Я должна была немедленно оставить его дом, а его слуги не имели права выйти на улицу. Я шла одна по снегу в туфлях, пока не нашла извозчика…

Когда я вернулась в Москву, от Дмитрия пришла телеграмма, что его ссылают в Персию. Телеграмма была длинная, как письмо, полная самых нежных и любящих слов. Когда он проезжал через Москву, ему было запрещено подходить к окнам вагона Шторы были опущены, а около вагона стоял полицейский караул.

Словом, везли по-настоящему, как преступника. По молодости я и не представляла себе, что это – конец нашему счастью…»

Из Большого театра Веру Каралли, как фаворитку Дмитрия Павловича и возможную пособницу в заговоре против Распутина, уволили. Выступать на концертах в Москве и Петрограде ей было запрещено. Она поехала концертировать в провинцию, где и настигло ее известие о революции.

Концерты собирали все меньше публики. Можно было бы вернуться в кино – но у Веры началась депрессия. Она могла думать только о Дмитрии Павловиче, об их разлуке, страшно тосковала и совсем не способна была работать.
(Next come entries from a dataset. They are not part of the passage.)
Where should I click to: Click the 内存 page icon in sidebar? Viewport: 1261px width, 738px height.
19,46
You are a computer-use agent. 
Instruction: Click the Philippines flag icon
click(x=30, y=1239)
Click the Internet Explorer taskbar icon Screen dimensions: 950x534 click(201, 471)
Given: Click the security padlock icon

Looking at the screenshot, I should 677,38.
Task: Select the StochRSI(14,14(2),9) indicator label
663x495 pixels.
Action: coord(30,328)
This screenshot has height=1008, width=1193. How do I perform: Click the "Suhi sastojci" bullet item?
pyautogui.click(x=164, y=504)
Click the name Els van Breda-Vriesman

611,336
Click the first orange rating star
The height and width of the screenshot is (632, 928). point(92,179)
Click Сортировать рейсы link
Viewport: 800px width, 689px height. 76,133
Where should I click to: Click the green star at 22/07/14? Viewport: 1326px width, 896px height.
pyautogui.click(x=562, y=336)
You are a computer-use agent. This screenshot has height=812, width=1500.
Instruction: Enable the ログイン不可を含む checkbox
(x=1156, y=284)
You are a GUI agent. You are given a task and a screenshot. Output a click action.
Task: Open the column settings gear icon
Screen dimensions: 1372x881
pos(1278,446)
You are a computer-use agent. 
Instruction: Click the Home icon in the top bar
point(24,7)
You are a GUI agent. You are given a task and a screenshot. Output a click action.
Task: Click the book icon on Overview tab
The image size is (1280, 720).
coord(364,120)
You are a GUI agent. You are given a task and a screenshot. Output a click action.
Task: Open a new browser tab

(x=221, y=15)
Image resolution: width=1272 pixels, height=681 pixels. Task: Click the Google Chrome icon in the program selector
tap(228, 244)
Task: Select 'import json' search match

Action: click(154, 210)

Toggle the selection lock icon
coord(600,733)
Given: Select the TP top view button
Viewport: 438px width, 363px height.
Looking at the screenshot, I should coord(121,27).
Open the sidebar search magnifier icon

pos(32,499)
Жила она на то, что выручала, продавая свои украшения.

Вера Каралли так стремительно и таинственно исчезла с театрального и кинематографического небосвода, что это порождало разнообразные слухи: то – она в тюрьме, то – она в монастыре, кается, то – она уехала с Дмитрием Павловичем, то – она угасла…

После того как скончалась от испанки главная звезда российского кинематографа, Вера Холодная, в газетах прошел ряд статей о том, что и Каралли разделила ее участь. Вера испугалась: заголовки, кричавшие о ее «таинственном уходе», казались ей зловещим предзнаменованием. Она решила, что пора бы ей забыть тоску и начать работать, пока публика не забыла ее саму…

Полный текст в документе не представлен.